Labour’s campaign coordinator – and now chancellor of the duchy of Lancaster –
Pat McFadden stood on Whitehall, greeted by one activist after another who
wanted to shake his hand or pull him in for an embrace.
“Scotland!
We’ve got it back, we’ve got it back,” said one. Alex Just, one of the few
Labour candidates who did not win, said he was off to eat something, have a
drink – “and then tell my children I’ve shaken the prime minister’s hand”.
And yet the
scene that played out in Westminster was rare in another, more fragile way too.
Less than two hours before Starmer approached the lectern outside No 10, Rishi
Sunak stood there to announce he would be stepping down as Conservative leader
as well as prime minister.
Seemingly
shell-shocked, he apologised to the country and his party and then, in words
that would have once sounded like boilerplate, he wished Starmer well: “His
successes will be all of our successes … Whatever our disagreements in this
campaign, he is a decent public-spirited man who I respect.”
Tony Blair
and Cherie Blair shaking hands with supporters after Labour’s 1997 landslide
election win. Photograph: Sean Smith/The Guardian
In a year
when Donald Trump seems well placed to return to the White House – despite
having never conceded defeat in the 2020 election and having sought to overturn
that free and fair vote – a simple, generous concession speech like Sunak’s
sounded like a precious thing indeed.
It is easily
taken for granted, but in the space of a few short minutes – one man comes out
of the Palace, another man goes in – we had witnessed the peaceful, uncontested
transfer of power. There will be many watching from afar who could only dream
of such a thing.
Still, there
will be plenty urging that we do not get too misty-eyed about this election,
and for good reason.
Starmer may
have got close to Blair’s 418 seats, and 2024 outstripped 1997 when it came to
“Portillo” moments – the defeat of Liz Truss in the previously deep blue
stronghold of South West Norfolk will be worth watching on a YouTube loop
whenever you feel your spirits sag – but there are some troubling numbers too:
chief among them, an overall vote share for Labour of just 35%.
Now, it is
easy to say that that number merely points to a more fragmented political
landscape than the one that existed a quarter century ago. Back in 1997, it
still made sense to talk of a two- or three-party system.
This time,
and even excluding Northern Ireland, there were six parties who won Commons
seats as well as a cluster of successful independents. But the stubborn fact
remains: Labour has nearly two-thirds of the seats, having won not much more
than a third of the votes.
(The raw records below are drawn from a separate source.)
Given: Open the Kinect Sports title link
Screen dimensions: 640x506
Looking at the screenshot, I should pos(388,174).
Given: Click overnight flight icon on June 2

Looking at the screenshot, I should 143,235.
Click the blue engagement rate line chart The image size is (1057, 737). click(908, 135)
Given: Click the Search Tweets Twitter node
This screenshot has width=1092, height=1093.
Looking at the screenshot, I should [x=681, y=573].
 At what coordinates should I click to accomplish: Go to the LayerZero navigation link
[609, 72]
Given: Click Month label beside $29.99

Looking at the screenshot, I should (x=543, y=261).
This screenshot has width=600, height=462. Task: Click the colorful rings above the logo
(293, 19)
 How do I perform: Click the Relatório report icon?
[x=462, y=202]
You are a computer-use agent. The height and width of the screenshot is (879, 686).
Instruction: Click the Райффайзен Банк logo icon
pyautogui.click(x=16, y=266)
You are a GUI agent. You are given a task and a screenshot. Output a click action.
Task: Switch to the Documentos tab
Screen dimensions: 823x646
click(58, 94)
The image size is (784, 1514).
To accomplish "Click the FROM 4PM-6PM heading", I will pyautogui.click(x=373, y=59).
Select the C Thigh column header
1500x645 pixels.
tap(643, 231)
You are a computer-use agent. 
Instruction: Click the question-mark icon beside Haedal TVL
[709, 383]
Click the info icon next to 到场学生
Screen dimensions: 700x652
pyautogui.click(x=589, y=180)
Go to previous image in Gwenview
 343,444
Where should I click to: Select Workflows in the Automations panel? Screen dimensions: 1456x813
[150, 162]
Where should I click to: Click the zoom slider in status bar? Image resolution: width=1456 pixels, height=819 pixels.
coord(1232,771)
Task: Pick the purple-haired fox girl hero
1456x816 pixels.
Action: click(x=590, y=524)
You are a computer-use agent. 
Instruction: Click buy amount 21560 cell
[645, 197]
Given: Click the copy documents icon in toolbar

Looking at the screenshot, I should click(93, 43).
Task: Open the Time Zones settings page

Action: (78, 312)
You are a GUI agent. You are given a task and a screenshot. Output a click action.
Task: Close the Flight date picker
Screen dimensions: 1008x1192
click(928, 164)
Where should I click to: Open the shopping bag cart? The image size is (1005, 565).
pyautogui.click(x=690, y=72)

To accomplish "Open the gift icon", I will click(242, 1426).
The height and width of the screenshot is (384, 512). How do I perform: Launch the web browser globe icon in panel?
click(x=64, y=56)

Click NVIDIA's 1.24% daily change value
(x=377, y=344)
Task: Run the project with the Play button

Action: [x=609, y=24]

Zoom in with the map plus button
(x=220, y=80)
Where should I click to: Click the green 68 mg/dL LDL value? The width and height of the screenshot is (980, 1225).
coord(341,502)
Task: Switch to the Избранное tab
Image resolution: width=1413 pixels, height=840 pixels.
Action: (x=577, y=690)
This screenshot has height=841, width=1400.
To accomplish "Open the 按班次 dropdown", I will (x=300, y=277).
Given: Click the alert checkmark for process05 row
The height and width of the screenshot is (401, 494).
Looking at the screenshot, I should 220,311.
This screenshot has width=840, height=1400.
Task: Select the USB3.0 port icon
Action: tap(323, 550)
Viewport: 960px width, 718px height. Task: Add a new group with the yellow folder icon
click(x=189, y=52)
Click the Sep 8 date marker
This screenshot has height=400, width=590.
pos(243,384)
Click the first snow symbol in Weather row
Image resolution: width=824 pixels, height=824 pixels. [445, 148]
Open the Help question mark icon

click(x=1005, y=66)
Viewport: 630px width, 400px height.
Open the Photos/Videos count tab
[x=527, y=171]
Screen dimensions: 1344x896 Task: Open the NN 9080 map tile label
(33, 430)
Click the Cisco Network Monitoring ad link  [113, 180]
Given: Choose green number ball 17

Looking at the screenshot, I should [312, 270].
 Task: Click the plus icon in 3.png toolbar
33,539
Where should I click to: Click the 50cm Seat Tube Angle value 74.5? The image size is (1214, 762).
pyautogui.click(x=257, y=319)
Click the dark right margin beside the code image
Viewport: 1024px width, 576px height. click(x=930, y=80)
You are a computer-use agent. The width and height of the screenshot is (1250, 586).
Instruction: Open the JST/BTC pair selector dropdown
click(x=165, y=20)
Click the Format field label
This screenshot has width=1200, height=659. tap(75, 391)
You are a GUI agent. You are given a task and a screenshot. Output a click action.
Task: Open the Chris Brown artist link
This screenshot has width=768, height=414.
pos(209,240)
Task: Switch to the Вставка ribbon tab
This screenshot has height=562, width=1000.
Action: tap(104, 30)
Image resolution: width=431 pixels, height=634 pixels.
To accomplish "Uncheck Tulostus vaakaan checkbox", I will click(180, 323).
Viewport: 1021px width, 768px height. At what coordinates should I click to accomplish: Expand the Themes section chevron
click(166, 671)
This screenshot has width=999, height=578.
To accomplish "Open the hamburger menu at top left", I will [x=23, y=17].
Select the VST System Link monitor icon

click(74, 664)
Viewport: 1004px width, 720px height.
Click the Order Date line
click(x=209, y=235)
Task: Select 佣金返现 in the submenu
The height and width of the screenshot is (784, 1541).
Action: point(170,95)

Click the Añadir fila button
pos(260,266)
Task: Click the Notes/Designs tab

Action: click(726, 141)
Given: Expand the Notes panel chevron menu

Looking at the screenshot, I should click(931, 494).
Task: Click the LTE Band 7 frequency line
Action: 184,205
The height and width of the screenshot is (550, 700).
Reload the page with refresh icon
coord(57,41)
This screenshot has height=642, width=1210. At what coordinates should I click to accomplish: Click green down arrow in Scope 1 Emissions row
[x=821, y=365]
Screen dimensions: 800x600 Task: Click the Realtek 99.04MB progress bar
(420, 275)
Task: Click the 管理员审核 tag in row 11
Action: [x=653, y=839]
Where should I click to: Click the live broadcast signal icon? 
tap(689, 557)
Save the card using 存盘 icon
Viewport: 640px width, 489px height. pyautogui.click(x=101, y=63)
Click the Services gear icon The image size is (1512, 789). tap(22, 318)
Its share in England represents an advance since
2019 of just half a percentage point.
Starmer
reflected that in what was an outstanding speech on the steps of No 10,
comfortably the best he has ever delivered. Generous to Sunak, and especially
to “his achievement as the first British Asian prime minister of our country”,
he went out of his way to address those who had not voted Labour: “I say to you
directly, my government will serve you.”
Running
through the address was an understanding of the modesty of this moment. Starmer
tacitly conceded that he had not been carried into office on a wave of euphoria
or even enthusiasm, that instead this was a repudiation election – that voters
had turned to whatever broom was within reach to sweep the Tories out.
In some
places that was the Liberal Democrats; elsewhere it was Reform or the Greens.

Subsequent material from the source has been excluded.